Santità in Calabria, Federconsumatori scrive al Premier esortando serietà e scelte coraggiose

Sulla questione degli incarichi di commissario straordinario alla sanità nella Regione Calabria dove il Governo nel giro di 10 giorni ha cambiato tre personalità si è scatenata bagarre politica.

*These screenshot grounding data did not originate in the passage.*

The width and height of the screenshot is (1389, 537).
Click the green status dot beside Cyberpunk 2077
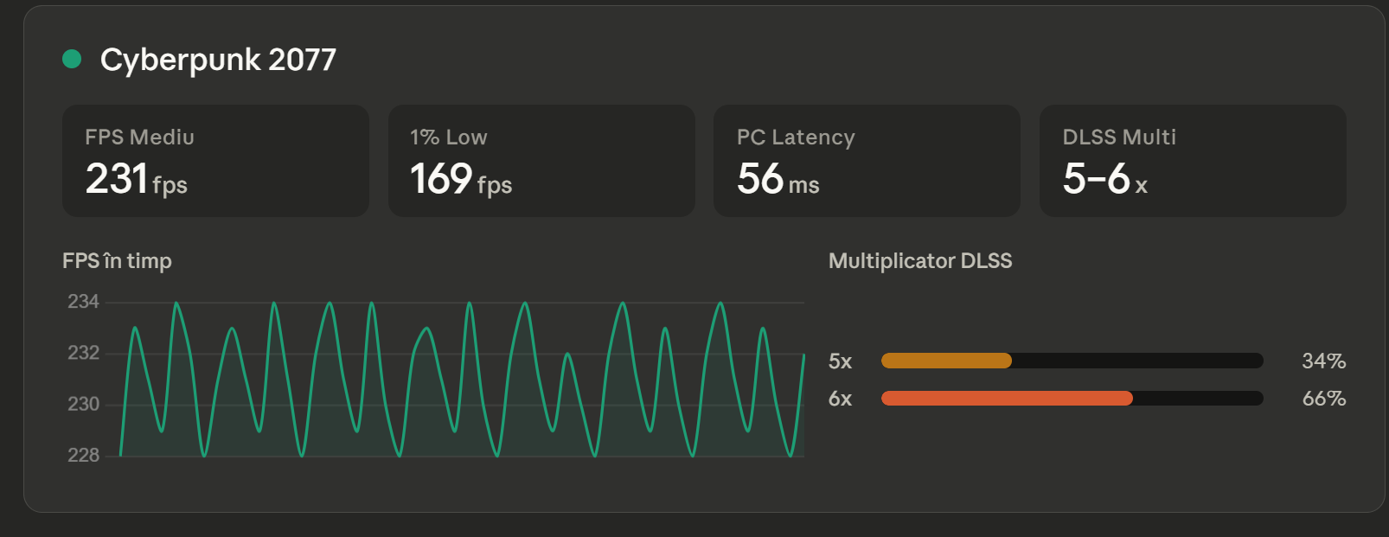pyautogui.click(x=72, y=59)
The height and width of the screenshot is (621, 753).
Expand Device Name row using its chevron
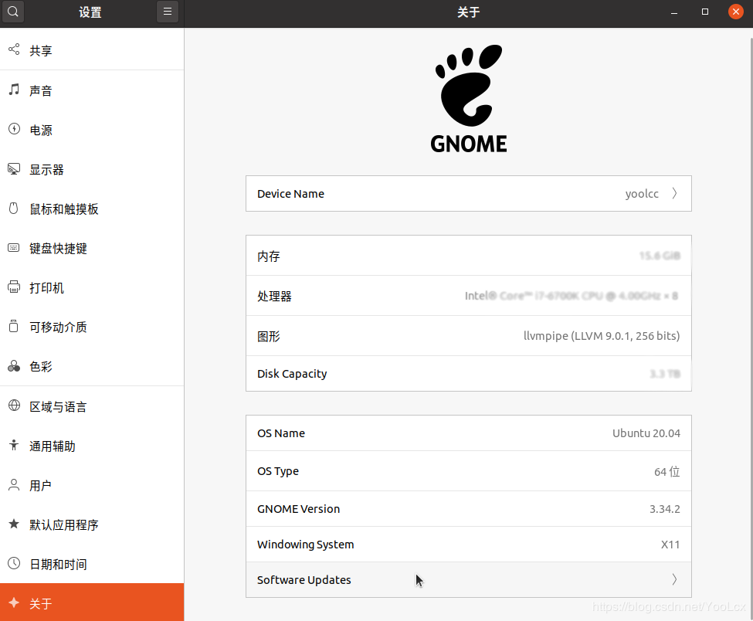(x=674, y=194)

Sul tema è intervenuto anche Emilio Viafora, segretario nazionale della Federconsumatori, l'associazione che tutela i diritti di consumatori ed utenti, vicina alla CGIL.

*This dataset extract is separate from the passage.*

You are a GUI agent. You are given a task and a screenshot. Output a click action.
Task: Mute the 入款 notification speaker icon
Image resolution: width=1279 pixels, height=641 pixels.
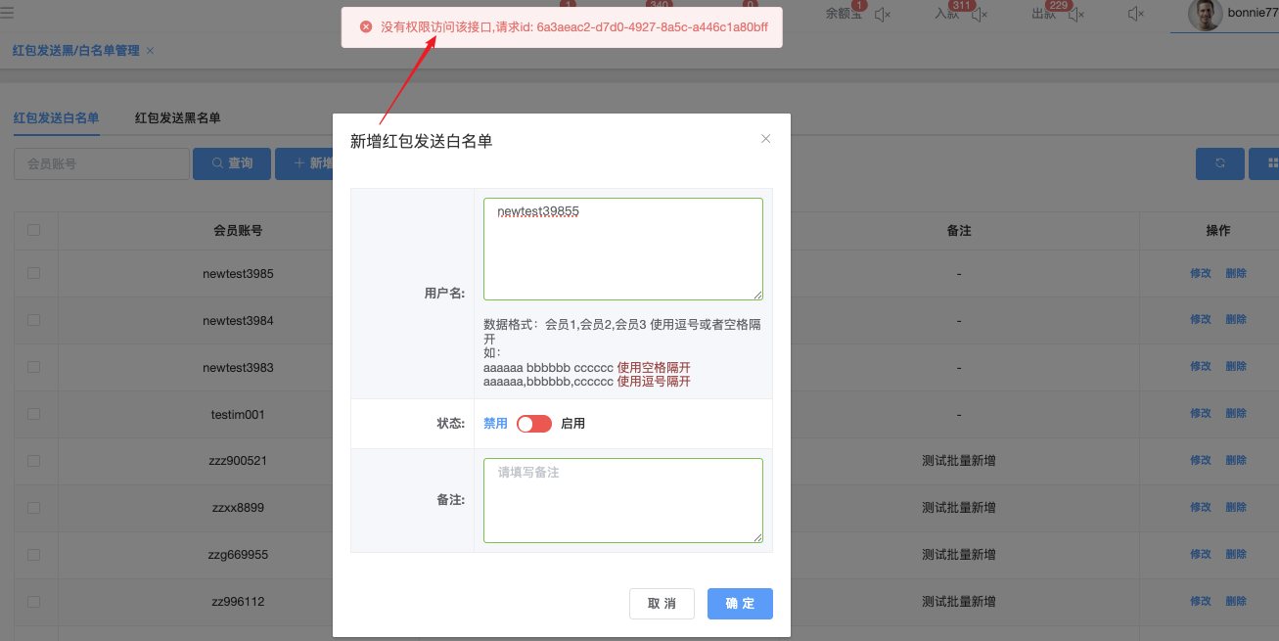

Nella sua lettera indirizzata al Premier Giuseppe Conte, tra l'altro, Viafora scrive che 'E’ da più di un decennio che la Calabria versa in una condizione di assoluta emergenza del Sistema Sanitario e ai cittadini calabresi non vengono assicurate quelle prestazioni socio-sanitarie di cui mediamente possono fruire i cittadini italiani, condizione adesso resa ancora più drammatica dalla emergenza pandemica.

 

In un Paese normale il Governo Nazionale affronterebbe questa emergenza con strumenti straordinari sia in investimenti che nella ricerca delle migliori competenze scientifiche e amministrative, per imprimere una svolta radicale ad una situazione divenuta intollerabile.

 

Naturalmente le responsabilità maggiori sono dell’intera classe dirigente calabrese che ha sempre anteposto i propri interessi a quelli dei cittadini in un vergognoso festival “a chi poteva fare peggio”.

 

Ciò nonostante Le sarà chiaro che le ultime vicende di nomina di commissari effettuate dal Governo da Lei presieduto, stanno producendo una preoccupante frattura tra i cittadini calabresi e le Istituzioni debilitando la già fragile democrazia della Regione soffocata da una presenza sempre più invasiva della ‘ndrangheta in tutti i gangli della società e nelle Istituzioni.

 

Se a ciò si aggiunge la irresponsabilità della Giunta regionale è facile immaginarsi quale sia lo stato d’animo che serpeggia in una società già fortemente segnata da livelli di arretratezza economica e da una disoccupazione che non hanno eguali in Europa.

 

Perciò mi permetto di sollecitarLa ad assumere tempestivamente tutte quelle misure che mettano in sicurezza le strutture sanitarie e la salute dei cittadini calabresi.

 

Non c’è un altro tempo. E’ questo il momento di mandare un forte messaggio di serietà compiendo scelte all’altezza della situazione di disperazione che affligge la società calabrese e tentare di ricostruire la fiducia dei cittadini verso lo Stato”.